* DATA FOR THE TASK *
————

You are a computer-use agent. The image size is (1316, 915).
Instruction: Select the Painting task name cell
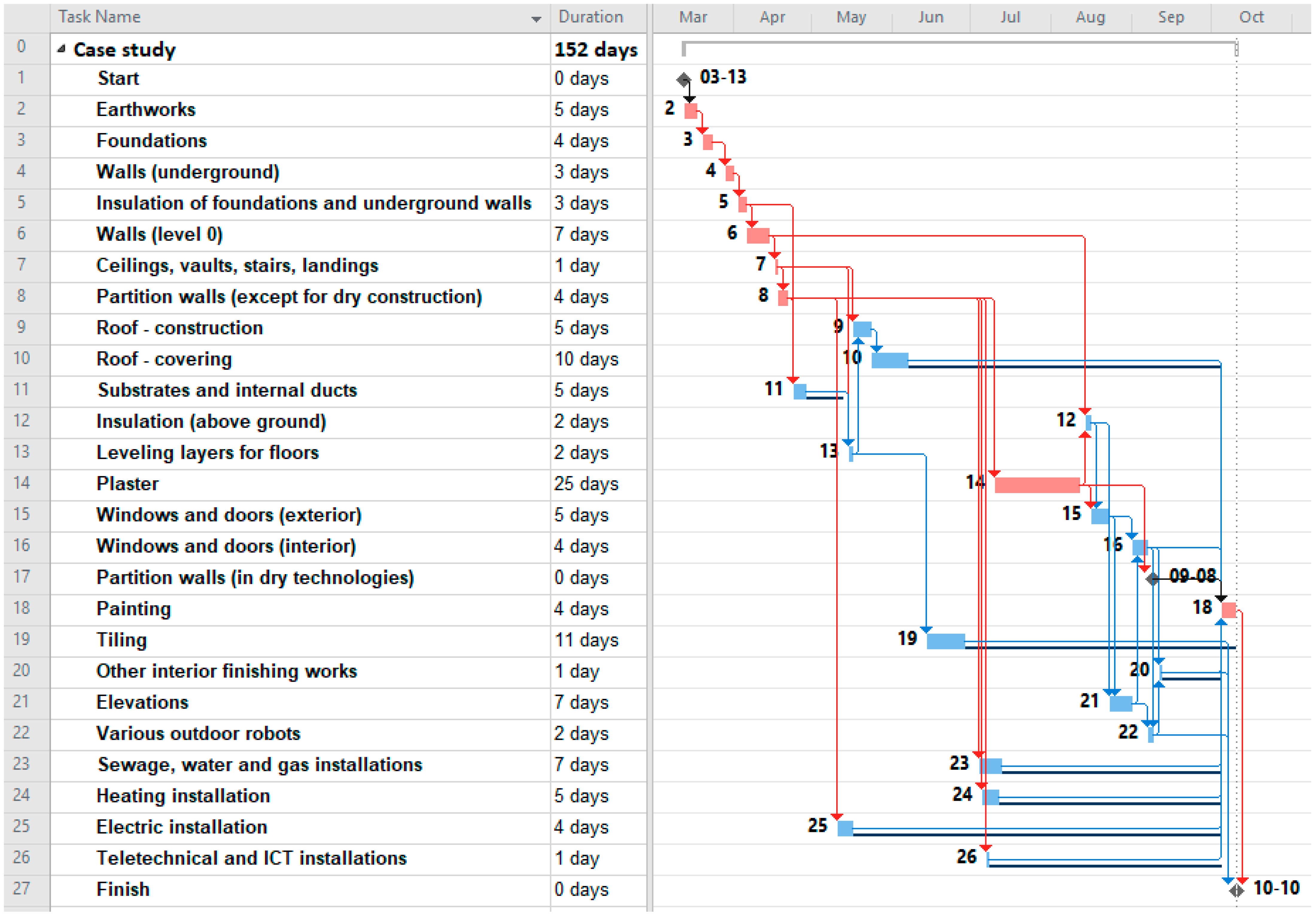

————

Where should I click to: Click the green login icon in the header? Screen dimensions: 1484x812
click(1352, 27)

————

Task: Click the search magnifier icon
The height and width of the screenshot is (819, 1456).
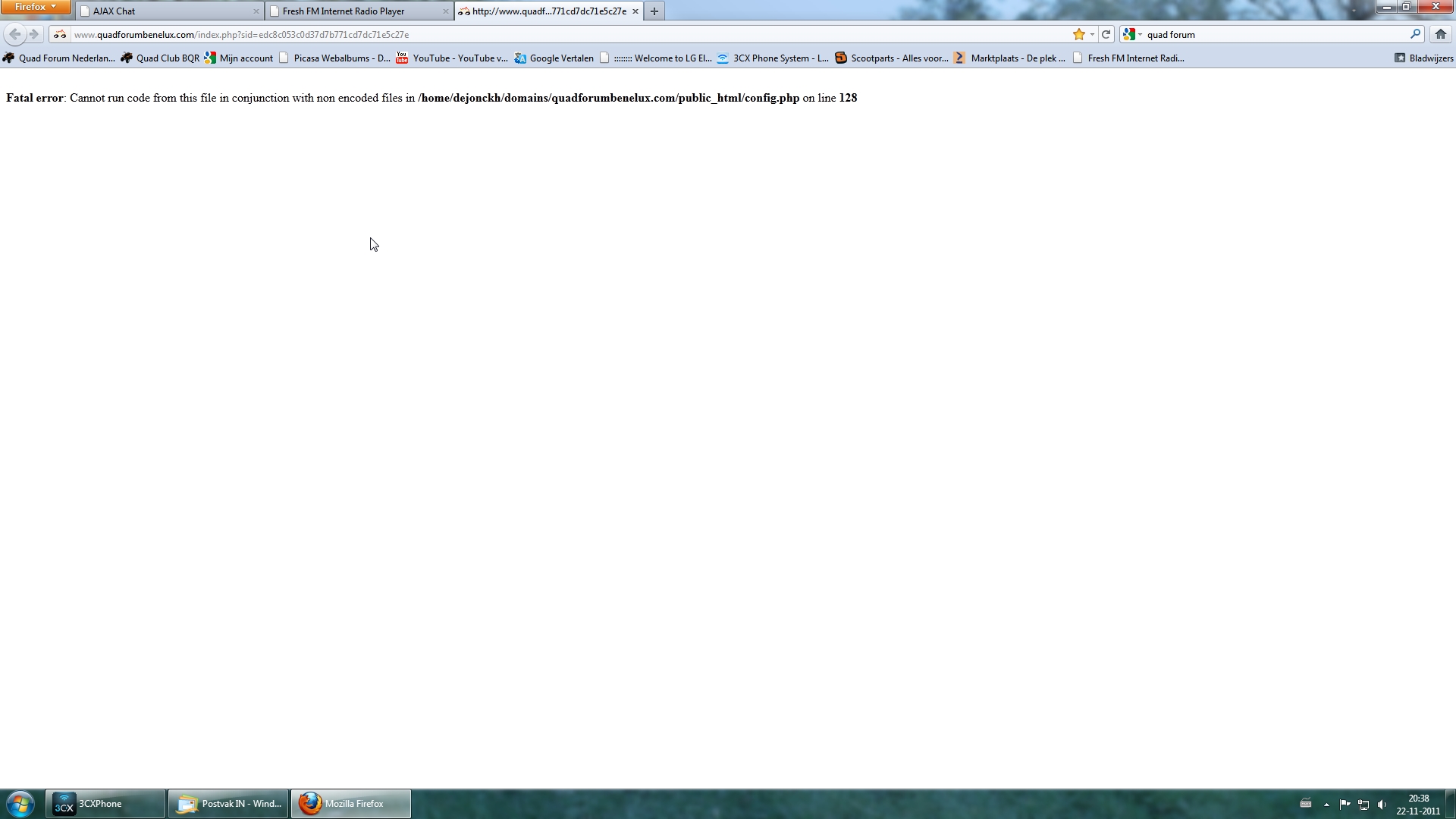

————

Output only an exact transcription of the lines above from the one with "Task: Click the search magnifier icon" up to and including the one with "The height and".

Task: Click the search magnifier icon
The height and width of the screenshot is (819, 1456).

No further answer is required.